### EXERCISE
Answer these questions from the passage about the Tarkeshwor Mahadev shrine:
1. What animal dug the shallow pit beside the trail?
2. In which week, month, and year did the trip to the shrine finally take place?
3. How long is the round trip on the Mudkhu-Teen Piplé-Sanglé circuit for mountain bikers?

### READING PASSAGE
☆ ☆ ☆
Vines, wild ferns, creepers, lush foliage, dense undergrowth, and an occasional fallen tree greeted us as we climbed up the steps. The damp places showed rocks encrusted with lush green moss. The mingled smell of the damp earth, the pines, the rotting fallen leaves, decaying wood, the dead foliage intensified by the ‘petrichor’ brought in by the recent rains made my head swim.

I spotted a shallow pit by the side of the trail, obviously dug up by a wild boar to forage for roots and tubers. Suddenly, the forest came alive with an ear-splitting sound. The cicadas! The loudest among all the insects of the world, they are ‘one of nature’s great sound–atmospheric and enigmatic.


While doing frequent cycling jaunts on the Mudkhu-Teen Piplé-Sanglé route north-west of the Kathmandu valley rim, I’d instinctively look up to my north at the towering forested hills above Jitpur Phedi, my eyes glued to the breach on the sheer craggy height. It literally beckoned.

That crack on the naked rock-face, the local folks say, is the Tarkeshwor Mahadev shrine. For years, I longed to go there, but never got around to it. Someday . . . I’d keep telling myself. And the day did come on the last week of June 2019.

For mountain bikers, the two-and-a-half-hour round trip on the Mudkhu-Teen Piplé-Sanglé circuit, first on a paved road and later a dirt road past quaint little village-towns like Jitpur Phedi, Kabhresthali, and Sanglé promises a decent cross-country spin.
☆ ☆ ☆
### COLLECTED DATA
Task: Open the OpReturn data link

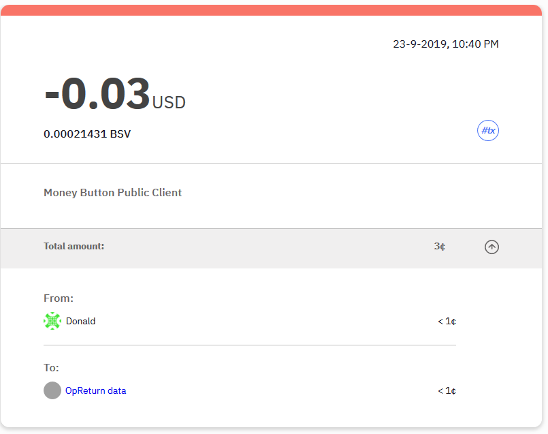Action: pyautogui.click(x=96, y=390)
☆ ☆ ☆
### THE ANSWER
1. A wild boar.
2. The last week of June 2019.
3. Two and a half hours.